Compensation scheme for poor UK telecoms services pays out £20m

Broadband and landline customers who suffered poor service have received more than £20m in compensation payments under a scheme designed to make telecoms companies do a better job.

The scheme, set up by the UK’s biggest providers including BT, Sky and Virgin Media, automatically pays customers for slow repairs, missed appointments and delayed installations.

The telecoms regulator Ofcom said £20.7m was paid out in compensation to customers between July and December last year.

Ofcom proposed the scheme after research found there were more than 7m instances a year when customers were let down by engineers, with only about 1 million people compensated.

Before the scheme was set up, engineers failed to turn up to about 250,000 appointments a year, and about 1.3 million people were affected by late installations.

Under the scheme, companies automatically pay out £8 for each day that a service is not repaired, £5 a day for delay to a new installation and £25 each time an engineer misses an appointment.

The amount paid out is more than double the £8m that Ofcom estimates service providers paid over an equivalent six month period before the scheme started.

Compensation had only been paid out in about 15% of cases where providers failed to meet their obligations before the scheme was introduced, working out at a meagre £3.69 average per day of lost service and £2.39 a day for delayed installations.

BT, Sky, TalkTalk, Virgin Media, Zen Internet, Hyperoptic and Utility Warehouse have signed up to the voluntary scheme, accounting for about 90% of the landline and broadband customers in the UK. Other providers including EE, Plusnet, O2 and Vodafone have not signed up.

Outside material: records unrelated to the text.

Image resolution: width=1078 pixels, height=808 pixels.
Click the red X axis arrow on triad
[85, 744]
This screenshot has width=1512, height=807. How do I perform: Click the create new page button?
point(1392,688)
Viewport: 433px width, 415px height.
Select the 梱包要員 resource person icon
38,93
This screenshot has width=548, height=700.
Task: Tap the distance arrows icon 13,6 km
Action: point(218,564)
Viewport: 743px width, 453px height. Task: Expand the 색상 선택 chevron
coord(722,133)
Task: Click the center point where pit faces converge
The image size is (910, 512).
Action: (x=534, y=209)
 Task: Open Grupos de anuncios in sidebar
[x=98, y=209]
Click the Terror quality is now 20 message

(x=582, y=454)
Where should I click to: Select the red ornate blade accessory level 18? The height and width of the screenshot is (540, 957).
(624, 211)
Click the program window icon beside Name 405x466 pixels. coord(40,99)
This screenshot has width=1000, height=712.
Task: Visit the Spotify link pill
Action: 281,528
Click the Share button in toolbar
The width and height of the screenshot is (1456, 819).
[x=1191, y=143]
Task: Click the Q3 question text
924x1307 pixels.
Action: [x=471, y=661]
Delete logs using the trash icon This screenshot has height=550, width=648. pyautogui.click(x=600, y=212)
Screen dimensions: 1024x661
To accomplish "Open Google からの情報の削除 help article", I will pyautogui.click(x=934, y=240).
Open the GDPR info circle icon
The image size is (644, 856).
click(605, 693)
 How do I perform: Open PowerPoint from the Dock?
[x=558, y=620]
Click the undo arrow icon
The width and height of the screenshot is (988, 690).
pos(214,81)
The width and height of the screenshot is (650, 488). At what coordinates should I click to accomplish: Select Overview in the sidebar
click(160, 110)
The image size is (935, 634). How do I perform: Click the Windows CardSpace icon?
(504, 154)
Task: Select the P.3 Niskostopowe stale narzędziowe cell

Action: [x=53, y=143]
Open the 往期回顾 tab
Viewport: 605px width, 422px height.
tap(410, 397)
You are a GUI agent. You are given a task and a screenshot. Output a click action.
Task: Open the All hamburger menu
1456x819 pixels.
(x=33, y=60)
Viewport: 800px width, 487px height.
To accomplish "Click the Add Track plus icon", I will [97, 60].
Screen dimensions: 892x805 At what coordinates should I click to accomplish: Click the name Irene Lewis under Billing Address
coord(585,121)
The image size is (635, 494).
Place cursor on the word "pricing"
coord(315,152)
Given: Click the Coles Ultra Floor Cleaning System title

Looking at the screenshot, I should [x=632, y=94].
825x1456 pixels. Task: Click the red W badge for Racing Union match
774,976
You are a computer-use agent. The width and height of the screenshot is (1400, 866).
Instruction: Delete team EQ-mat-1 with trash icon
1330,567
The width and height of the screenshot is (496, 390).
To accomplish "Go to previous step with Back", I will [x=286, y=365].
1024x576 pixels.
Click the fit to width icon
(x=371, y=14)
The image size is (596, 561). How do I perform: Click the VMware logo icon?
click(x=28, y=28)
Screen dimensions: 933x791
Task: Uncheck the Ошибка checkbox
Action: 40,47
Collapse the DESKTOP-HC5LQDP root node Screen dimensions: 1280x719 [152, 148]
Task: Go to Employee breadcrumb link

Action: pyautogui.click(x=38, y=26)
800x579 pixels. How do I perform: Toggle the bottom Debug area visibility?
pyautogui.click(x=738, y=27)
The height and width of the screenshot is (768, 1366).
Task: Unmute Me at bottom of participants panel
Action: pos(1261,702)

Ofcom also published its annual “best and worst” customer service report, covering the 12 months to January this year. It found overall that 85% of broadband customers and 90% of mobile phone owners are satisfied with the service they receive.

Broadband customers signed up to TalkTalk were the least satisfied with their level of customer service, at 78%, while Virgin Media customers had to wait the longest for their calls to be answered, at 4 mins 26 seconds on average.

Three UK’s mobile customers were the least satisfied with their customer service, at 89%, and they also had the longest wait for a call to be answered.